Using the illustration of the seed and the different kinds of flesh he demonstrates that the resurrection body differs from the body that goes into the grave. We have already noticed the wonderful change in the Lord’s own body. And we are told that in the resurrection we shall have bodies like His; “when he shall appear, we shall be like him; for we shall see him as he is”, 1 John 3. 2.
Our resurrection bodies will be bodies of glory, “it is sown in dishonour; it is raised in glory: it is sown in weakness; it is raised in power … And as we have borne the image of the earthy, we shall also bear the image of the heavenly”, 1 Cor. 15. 43, 49. Moreover we are told in Philippians 3. 20-21 R.V. “Our citizenship is in heaven; from whence also we wait for a Saviour, the Lord Jesus Christ: who shall fashion anew the body of our humiliation, that it may be conformed to the body of his glory” (or His body of glory).
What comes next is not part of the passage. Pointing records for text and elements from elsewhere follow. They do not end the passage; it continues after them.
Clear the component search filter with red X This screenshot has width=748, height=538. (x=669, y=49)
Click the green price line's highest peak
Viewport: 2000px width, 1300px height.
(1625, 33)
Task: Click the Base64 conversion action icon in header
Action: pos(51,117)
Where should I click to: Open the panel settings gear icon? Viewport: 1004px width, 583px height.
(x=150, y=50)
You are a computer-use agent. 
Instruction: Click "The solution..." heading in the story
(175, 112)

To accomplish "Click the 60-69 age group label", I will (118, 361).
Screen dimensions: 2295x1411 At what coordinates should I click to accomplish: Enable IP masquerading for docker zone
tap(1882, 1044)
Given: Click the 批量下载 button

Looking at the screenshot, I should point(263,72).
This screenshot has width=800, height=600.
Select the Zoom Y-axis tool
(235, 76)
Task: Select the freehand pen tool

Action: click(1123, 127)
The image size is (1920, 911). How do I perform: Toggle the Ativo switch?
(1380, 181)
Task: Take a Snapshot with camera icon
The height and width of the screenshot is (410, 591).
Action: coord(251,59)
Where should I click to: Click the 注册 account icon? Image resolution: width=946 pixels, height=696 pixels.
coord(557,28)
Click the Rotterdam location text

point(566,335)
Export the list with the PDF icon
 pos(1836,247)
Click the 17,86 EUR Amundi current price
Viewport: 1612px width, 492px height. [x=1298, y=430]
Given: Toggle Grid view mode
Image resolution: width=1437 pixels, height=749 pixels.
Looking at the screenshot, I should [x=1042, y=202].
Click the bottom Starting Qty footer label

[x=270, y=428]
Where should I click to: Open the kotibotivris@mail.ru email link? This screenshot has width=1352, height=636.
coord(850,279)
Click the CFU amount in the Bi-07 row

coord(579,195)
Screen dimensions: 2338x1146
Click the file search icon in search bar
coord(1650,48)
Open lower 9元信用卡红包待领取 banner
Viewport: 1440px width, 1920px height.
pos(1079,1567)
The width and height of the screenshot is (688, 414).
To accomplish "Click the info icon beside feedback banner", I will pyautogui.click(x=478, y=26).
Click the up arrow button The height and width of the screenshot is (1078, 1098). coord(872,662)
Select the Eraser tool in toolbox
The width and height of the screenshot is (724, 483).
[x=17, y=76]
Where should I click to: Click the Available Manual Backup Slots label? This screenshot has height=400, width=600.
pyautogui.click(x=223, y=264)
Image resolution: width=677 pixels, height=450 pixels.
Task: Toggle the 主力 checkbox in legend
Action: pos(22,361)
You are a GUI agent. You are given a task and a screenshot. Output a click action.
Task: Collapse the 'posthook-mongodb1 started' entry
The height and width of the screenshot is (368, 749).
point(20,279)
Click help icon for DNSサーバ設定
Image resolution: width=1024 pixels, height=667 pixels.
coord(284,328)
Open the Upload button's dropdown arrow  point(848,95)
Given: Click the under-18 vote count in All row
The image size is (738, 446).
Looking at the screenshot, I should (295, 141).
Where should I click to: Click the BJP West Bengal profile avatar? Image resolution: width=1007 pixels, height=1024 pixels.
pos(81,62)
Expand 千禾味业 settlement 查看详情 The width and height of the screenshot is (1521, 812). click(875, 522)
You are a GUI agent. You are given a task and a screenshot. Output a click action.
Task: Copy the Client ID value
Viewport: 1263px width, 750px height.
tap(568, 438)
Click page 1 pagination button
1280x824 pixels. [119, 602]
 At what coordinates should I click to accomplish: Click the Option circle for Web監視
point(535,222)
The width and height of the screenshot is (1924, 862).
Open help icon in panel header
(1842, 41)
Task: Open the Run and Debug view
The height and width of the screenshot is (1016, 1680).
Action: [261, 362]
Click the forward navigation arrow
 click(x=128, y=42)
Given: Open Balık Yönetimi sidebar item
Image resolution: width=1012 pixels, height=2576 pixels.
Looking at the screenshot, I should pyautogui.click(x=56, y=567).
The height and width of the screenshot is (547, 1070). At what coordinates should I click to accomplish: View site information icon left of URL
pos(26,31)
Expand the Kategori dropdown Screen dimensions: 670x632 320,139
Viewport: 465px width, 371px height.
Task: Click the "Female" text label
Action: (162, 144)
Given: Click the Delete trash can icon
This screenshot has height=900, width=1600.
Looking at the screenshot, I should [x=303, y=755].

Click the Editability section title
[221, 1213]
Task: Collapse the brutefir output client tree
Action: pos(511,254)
“Behold, I shew you a mystery; We shall not all sleep, but we shall all be changed, in a moment, in the twinkling of an eye, at the last trump: for the trumpet shall sound, and the dead shall be raised incorruptible, and we shall be changed … So when this corruptible shall have put on incorruption, and this mortal shall have put on immortality, then shall be brought to pass the saying that is written, Death is swallowed up in victory”, 1 Cor. 15. 51-52, 54.
The emphasis here is on the resurrection. In 1 Thessalonians 4, it is the rapture, our being caught up to meet the Lord in the air, which is emphasised. Here it is the actual resurrection. Ascension is not mentioned. On the first Easter Day our blessed Lord stood upon this earth, a Man, raised from the dead. He had vanquished death. On that coming day when the trumpet sounds, the raised dead and the changed living, a vast host, will stand – if only for a moment – upon this earth, glorious demonstration of Christ’s victory over death.
“Death is swallowed up in victory. O death, where is thy sting? O grave, where is thy victory?”, vv. 54-55.